Près de 7,5 % des enfants de la région Auvergne-Rhône-Alpes n’ont pas d’école publique dans leur commune, même si une partie bénéficie d’un regroupement d’écoles intercommunal, selon une étude de l’Insee présentée mardi 4 février 2020 à Chamalières (Puy-de-Dôme).

Au total, 66 440 enfants âgés de 3 à 11 ans n’ont pas d’école publique tous niveaux dans leur commune, et pour 40 600 d’entre eux – soit 4,6 % des enfants – cette absence est compensée par un regroupement pédagogique intercommunal dispersé (RPI).

Un RPI dispersé repose sur un accord entre plusieurs communes permettant de rassembler dans un même établissement plusieurs élèves d’un même niveau : par exemple maternelle, CP et CE1 dans une école, et les CE2, CM1 et CM2 dans une autre. On en compte 696 en Auvergne-Rhône-Alpes sur 6 243 écoles.

Au final, 25 840 enfants – 2,9 % des enfants – n’ont ni école publique ni RPI dans leur commune.

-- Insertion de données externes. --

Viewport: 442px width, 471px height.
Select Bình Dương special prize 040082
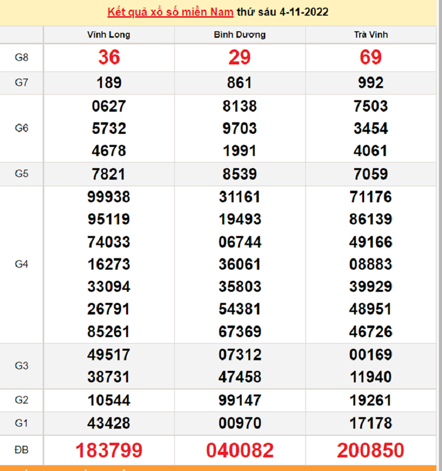[239, 450]
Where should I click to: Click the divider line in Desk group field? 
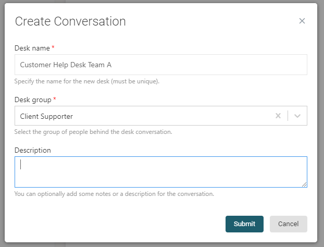point(288,116)
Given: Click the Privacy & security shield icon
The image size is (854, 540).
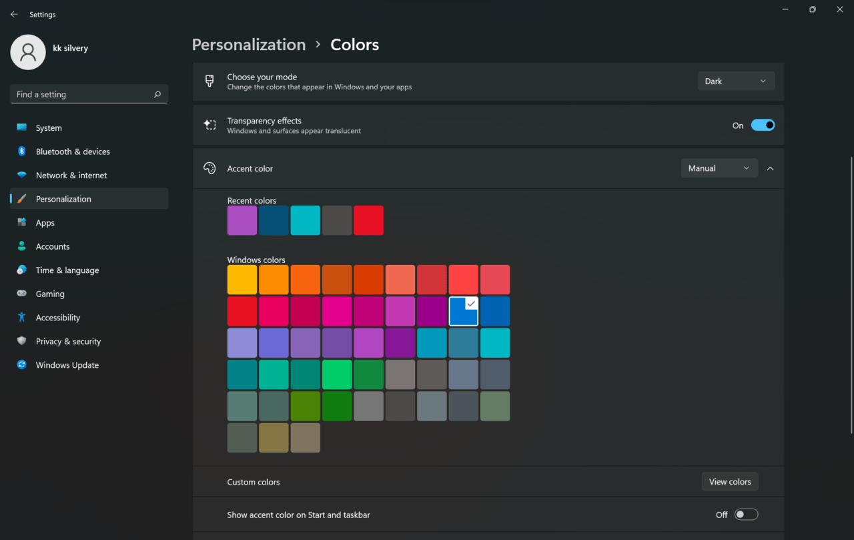Looking at the screenshot, I should coord(21,341).
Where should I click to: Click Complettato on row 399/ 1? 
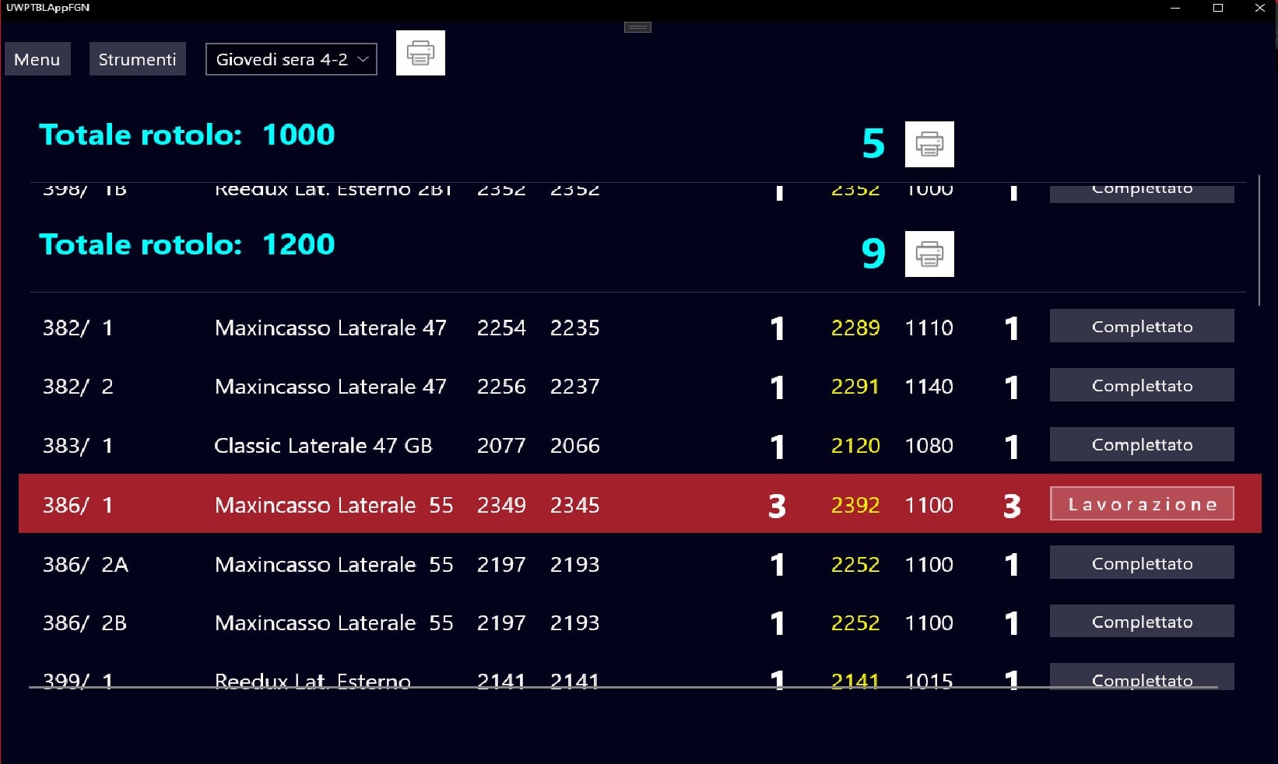(x=1141, y=678)
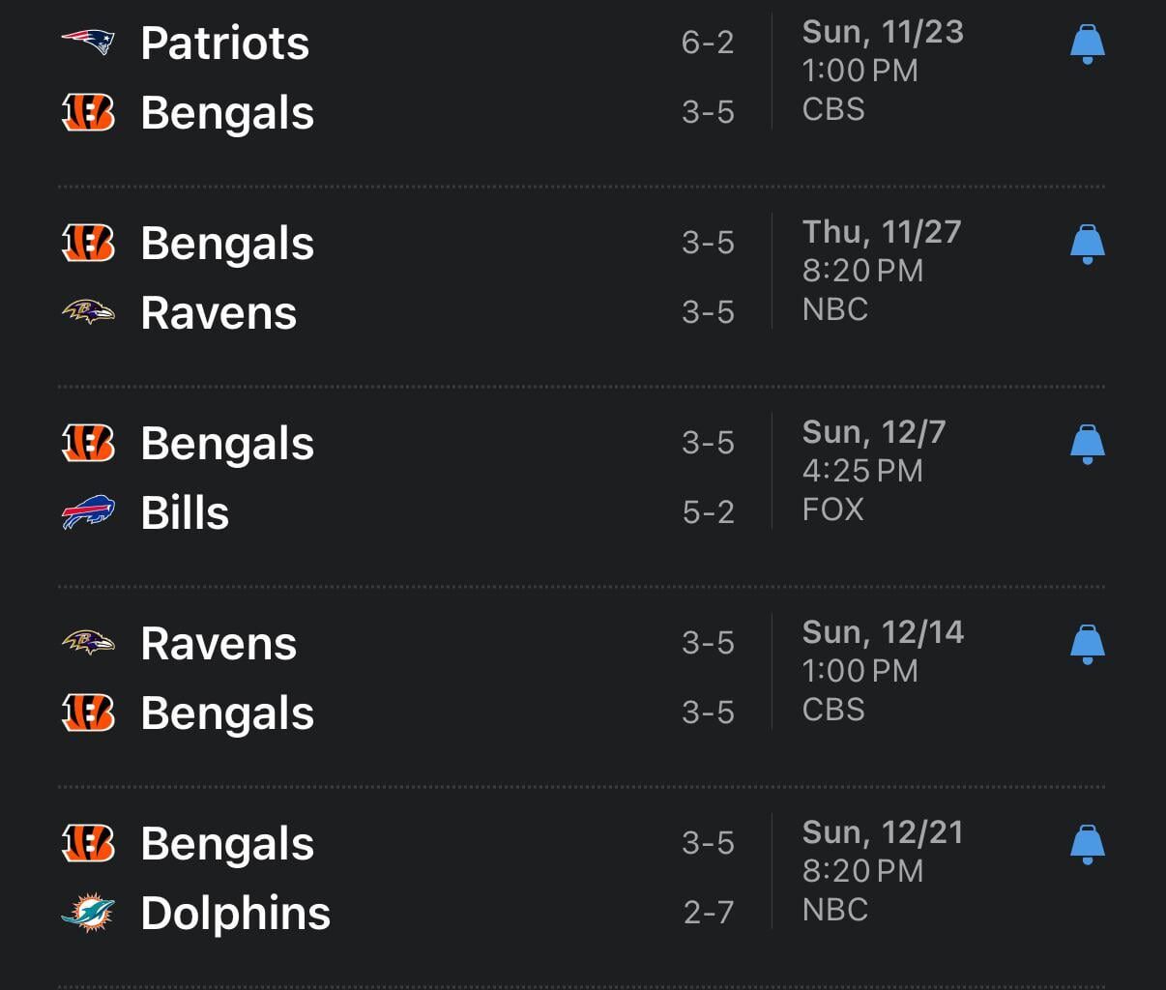Click the Bills team name
Viewport: 1166px width, 990px height.
point(185,512)
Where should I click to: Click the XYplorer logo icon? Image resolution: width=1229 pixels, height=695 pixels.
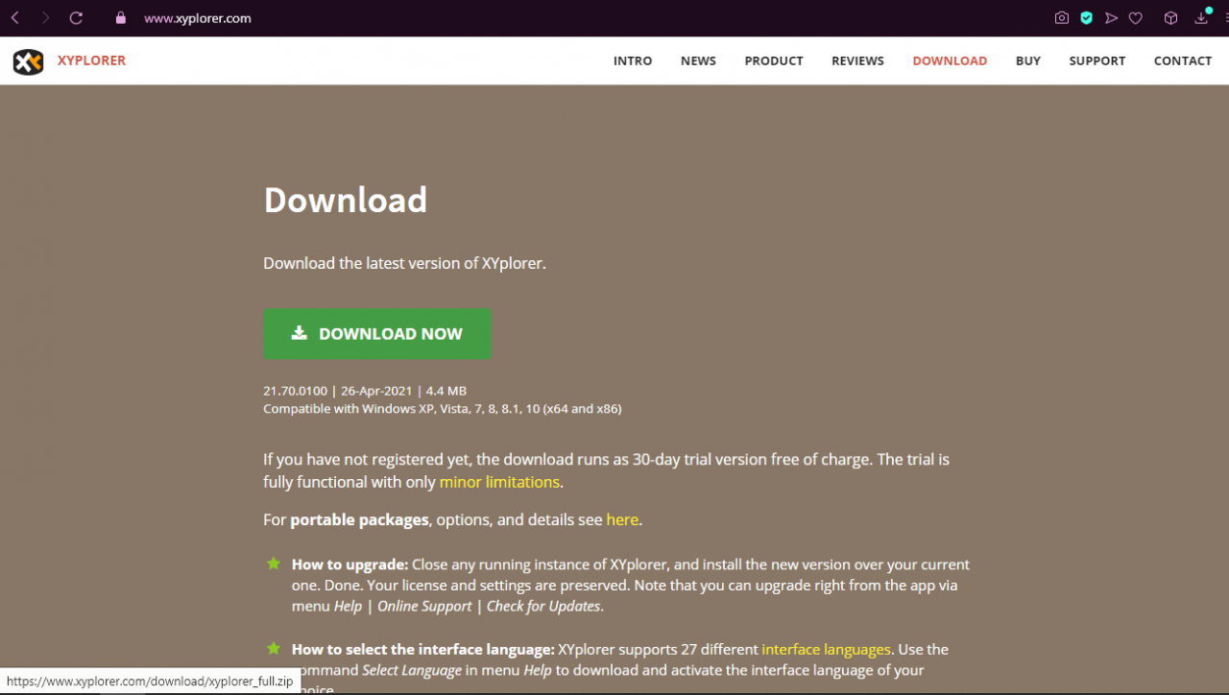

La part des enfants ne disposant pas d’une école tous niveaux est plus importante dans l’Allier (22 %) et le Cantal (24 %) même s’ils bénéficient dans l’Allier de nombreux RPI (37 % des communes).

La part de ceux qui n’ont ni école ni RPI est plus élevée dans le Cantal (11,8 %), la Haute-Loire (9,7 %) et l’Ardèche (8,8 %).

Ces écoliers habitent « principalement dans la couronne éloignée des grandes agglomérations et dans le sillon alpin ». Les familles s’installant de plus en plus loin des villes, les communes qui les accueillent « n’ont pas forcément le temps ou les moyens de se doter d’une école ».

Sans surprise, ils vivent aussi dans des zones très peu denses, faiblement équipées en écoles : dans la région, 28 000 enfants habitent dans une commune très peu dense, soit 3,2 %.

Cette étude « confirme que l’école publique est le premier des services publics présents sur notre territoire », a souligné Olivier Dugrip, recteur de la région académique Auvergne-Rhône-Alpes.

« Il faut que tous les enfants puissent bénéficier des mêmes dispositifs : cela peut supposer que sur certains territoires, on accepte de ne plus avoir de classe dans un village, pour avoir un RPI dispersé qui offrira cette qualité de service d’enseignement », a-t-il ajouté.

Pour cette étude, l’Insee s’est basée sur le recensement de la population 2015 (effectué entre 2013 et 2017) et sur le réseau des établissements scolaires de la rentrée 2018.